The fact that your lawyer is on the Principality conveyancing panel is a help. It would almost certainly delay matters if they were not. However, no conveyancer should guarantee a timeframe for your conveyancing, due to third parties outside of your control such as delays caused by lenders,conveyancing search providers or by the other side’s solicitors. The time taken is often determined by the number of parties in a chain.
I'm buying a new build house in Surrey with a mortgage from Accord Mortgages Ltd. The builders refused to reduce the price so I negotiated £7000 of extras instead. The house builders rep suggested that I not disclose to my conveyancer about this side-deal as it will jeopardize my loan with the lender. Is this normal?.
All lenders require a Disclosure of Incentives Form from the builder of any new build, converted or renovated property, It is available online from the Lenders’ Handbook page on the CML website. CML form is completed and handed to the lender's surveyor when the inspection is done.
Lenders have different policies on incentives. Some accept none at all, cash or physical, while others will accept cash incentives up to 5%.
Hard to understand why the representative of a builder would be suggesting you withold information from a solicitor when all this will be clearly visible on forms the builder has to supply to its solicitor, the buyer's solicitor and the surveyor.

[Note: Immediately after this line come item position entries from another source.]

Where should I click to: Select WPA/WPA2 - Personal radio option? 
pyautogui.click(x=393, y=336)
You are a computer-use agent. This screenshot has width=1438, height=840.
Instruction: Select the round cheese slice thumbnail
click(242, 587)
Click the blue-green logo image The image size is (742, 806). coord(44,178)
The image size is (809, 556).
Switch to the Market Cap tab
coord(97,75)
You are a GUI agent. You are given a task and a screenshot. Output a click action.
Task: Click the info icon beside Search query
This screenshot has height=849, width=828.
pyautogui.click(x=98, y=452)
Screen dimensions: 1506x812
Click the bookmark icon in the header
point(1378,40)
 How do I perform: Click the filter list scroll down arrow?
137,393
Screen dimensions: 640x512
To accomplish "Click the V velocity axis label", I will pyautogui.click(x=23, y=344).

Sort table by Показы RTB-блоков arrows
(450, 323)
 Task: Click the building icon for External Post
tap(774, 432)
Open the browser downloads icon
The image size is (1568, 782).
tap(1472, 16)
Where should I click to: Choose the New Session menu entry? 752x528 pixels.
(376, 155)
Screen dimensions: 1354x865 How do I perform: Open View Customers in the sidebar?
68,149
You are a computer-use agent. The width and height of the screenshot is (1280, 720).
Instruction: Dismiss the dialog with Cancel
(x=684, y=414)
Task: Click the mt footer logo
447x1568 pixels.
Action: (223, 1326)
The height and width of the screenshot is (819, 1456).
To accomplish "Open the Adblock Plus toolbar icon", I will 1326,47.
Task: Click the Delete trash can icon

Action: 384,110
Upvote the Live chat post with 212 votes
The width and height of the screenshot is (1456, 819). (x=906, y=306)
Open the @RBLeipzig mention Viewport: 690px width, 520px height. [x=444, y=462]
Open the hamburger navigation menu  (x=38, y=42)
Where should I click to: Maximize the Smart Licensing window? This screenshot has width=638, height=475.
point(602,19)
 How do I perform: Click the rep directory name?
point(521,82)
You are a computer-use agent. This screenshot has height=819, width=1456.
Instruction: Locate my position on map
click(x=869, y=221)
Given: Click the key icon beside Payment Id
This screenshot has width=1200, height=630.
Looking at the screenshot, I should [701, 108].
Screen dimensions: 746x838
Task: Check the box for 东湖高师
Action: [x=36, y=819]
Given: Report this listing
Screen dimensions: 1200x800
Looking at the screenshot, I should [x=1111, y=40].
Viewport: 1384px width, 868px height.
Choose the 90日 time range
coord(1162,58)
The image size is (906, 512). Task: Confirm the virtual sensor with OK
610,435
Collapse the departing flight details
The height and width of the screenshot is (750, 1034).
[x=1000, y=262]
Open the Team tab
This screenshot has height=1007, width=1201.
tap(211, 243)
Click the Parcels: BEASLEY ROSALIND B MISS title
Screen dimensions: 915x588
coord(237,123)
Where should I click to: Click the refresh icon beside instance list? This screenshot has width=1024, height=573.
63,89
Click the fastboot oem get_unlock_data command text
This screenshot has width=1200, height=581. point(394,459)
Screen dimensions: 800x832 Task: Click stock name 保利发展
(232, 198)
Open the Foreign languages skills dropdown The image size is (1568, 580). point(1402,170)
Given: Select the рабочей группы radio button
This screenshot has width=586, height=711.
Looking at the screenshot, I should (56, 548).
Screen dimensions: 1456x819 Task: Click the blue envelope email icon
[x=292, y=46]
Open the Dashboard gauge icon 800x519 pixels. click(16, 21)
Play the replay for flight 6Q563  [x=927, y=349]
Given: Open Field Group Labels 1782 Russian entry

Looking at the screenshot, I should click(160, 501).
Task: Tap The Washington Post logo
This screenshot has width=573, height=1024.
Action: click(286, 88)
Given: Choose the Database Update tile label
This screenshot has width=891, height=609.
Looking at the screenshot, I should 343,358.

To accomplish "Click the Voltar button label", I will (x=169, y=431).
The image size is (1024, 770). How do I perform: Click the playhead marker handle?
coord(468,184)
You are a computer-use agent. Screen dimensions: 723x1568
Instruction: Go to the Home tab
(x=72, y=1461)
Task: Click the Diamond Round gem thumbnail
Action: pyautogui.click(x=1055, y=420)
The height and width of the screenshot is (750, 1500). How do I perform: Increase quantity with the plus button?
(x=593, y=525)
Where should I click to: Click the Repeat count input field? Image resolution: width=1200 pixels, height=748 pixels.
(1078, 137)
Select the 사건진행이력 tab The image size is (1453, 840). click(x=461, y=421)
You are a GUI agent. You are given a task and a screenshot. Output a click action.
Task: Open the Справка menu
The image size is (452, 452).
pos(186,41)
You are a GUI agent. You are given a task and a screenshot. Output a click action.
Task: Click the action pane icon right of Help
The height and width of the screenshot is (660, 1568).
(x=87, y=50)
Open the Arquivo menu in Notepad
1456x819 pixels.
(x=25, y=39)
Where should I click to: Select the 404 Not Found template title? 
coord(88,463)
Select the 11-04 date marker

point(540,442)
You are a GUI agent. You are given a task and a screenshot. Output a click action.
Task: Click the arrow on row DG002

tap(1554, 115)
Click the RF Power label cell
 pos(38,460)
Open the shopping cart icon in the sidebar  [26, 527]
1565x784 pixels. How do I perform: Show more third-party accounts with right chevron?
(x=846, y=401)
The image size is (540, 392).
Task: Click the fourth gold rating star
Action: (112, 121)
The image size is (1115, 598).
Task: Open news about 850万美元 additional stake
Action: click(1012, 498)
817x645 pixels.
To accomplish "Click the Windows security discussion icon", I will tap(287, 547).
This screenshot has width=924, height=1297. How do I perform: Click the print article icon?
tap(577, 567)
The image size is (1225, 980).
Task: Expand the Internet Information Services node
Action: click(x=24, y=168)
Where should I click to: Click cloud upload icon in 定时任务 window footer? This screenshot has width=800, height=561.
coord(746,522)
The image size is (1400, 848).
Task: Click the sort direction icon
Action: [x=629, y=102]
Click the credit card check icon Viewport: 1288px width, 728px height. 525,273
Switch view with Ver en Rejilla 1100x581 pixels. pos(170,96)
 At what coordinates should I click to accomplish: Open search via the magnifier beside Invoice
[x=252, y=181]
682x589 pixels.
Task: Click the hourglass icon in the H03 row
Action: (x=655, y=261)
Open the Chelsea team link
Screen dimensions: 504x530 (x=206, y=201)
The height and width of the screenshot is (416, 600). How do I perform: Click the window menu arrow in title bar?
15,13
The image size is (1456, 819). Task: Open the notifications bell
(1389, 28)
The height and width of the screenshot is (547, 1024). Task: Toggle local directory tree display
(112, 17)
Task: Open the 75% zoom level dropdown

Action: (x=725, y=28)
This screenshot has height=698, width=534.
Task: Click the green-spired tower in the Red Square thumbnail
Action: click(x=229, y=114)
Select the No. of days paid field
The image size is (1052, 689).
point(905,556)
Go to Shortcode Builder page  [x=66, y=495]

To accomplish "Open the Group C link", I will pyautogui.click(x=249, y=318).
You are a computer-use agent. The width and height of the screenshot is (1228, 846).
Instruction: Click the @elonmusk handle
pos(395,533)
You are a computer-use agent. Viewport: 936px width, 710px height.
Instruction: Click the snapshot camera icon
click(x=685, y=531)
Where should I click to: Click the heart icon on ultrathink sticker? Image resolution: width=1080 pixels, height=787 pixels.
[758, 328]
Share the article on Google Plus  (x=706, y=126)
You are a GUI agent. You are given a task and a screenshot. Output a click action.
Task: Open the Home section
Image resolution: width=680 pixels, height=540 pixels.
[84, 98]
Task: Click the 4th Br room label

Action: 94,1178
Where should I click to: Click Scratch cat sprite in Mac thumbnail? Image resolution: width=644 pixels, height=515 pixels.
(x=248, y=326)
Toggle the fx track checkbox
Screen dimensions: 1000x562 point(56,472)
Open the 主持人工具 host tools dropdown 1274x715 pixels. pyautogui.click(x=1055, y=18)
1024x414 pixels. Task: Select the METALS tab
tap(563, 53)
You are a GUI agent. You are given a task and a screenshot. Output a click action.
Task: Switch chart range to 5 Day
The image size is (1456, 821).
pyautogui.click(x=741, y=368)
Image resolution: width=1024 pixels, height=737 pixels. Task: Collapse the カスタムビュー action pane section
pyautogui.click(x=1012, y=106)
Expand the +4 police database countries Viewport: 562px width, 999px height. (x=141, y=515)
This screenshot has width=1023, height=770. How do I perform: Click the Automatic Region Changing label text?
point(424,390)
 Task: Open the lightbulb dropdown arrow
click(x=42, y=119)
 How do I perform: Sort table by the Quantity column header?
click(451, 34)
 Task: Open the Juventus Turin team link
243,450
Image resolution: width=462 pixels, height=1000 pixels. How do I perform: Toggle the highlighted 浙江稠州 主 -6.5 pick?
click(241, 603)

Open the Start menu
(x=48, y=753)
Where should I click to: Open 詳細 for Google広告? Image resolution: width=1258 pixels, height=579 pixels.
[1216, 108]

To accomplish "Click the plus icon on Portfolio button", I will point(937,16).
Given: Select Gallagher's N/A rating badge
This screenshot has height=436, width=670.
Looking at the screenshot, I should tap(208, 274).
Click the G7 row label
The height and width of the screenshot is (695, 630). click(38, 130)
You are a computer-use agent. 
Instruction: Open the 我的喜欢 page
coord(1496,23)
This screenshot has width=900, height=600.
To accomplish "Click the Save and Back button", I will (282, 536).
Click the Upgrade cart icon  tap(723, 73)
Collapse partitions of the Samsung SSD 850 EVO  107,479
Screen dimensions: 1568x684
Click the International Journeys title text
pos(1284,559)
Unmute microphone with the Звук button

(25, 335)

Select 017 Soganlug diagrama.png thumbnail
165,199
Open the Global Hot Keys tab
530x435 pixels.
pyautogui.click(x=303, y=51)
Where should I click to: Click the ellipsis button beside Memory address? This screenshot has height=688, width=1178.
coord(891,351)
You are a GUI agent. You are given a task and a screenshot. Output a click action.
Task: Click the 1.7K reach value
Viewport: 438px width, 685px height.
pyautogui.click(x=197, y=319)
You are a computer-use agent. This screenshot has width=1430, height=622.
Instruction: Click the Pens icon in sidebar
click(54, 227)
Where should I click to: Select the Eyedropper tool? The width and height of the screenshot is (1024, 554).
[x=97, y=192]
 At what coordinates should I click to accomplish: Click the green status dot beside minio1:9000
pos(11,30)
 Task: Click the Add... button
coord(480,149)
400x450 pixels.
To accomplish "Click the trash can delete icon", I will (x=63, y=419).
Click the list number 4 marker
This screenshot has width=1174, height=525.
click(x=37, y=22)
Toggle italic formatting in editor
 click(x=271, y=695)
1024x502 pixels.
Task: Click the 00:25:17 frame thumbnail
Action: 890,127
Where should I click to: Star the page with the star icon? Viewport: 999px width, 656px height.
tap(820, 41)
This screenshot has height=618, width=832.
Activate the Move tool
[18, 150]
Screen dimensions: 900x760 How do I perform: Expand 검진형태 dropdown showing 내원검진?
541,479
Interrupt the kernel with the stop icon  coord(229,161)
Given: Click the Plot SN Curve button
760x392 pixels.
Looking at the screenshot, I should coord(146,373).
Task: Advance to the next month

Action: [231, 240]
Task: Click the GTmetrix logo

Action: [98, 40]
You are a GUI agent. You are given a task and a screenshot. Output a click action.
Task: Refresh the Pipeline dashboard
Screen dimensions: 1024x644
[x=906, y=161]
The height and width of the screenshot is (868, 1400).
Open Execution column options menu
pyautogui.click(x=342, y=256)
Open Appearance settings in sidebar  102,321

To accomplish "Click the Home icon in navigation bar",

Taking into account that I am about to spend 450k on a house in Surrey I wish to talk to a conveyancer regarding thehouse move ahead of instructing the firm. Is this something that you can arrange?
This is something that we recommend - we would be pleased to talk to you we do not take any clients on without you first talking to the lawyer who will be conducting your property ownership legalities in Surrey.There is no ‘factory style conveyancing’ - every client is an important individual, not a file reference. The solicitors that we put you in touch with believe that the fees you are calculated and presented to you for residential conveyancing in Surrey should be the amount on the final invoice that you are charged.
How much experience do your Surrey conveyancing solicitors have with Help To Buy, Shared Equity and similar schemes?
Surrey conveyancing lawyers help thousands of people move home every year and assisted lots of clients through the Help To Buy scheme. The chances are that whatever makes your case unique Surrey conveyancers have worked on recent similar matters.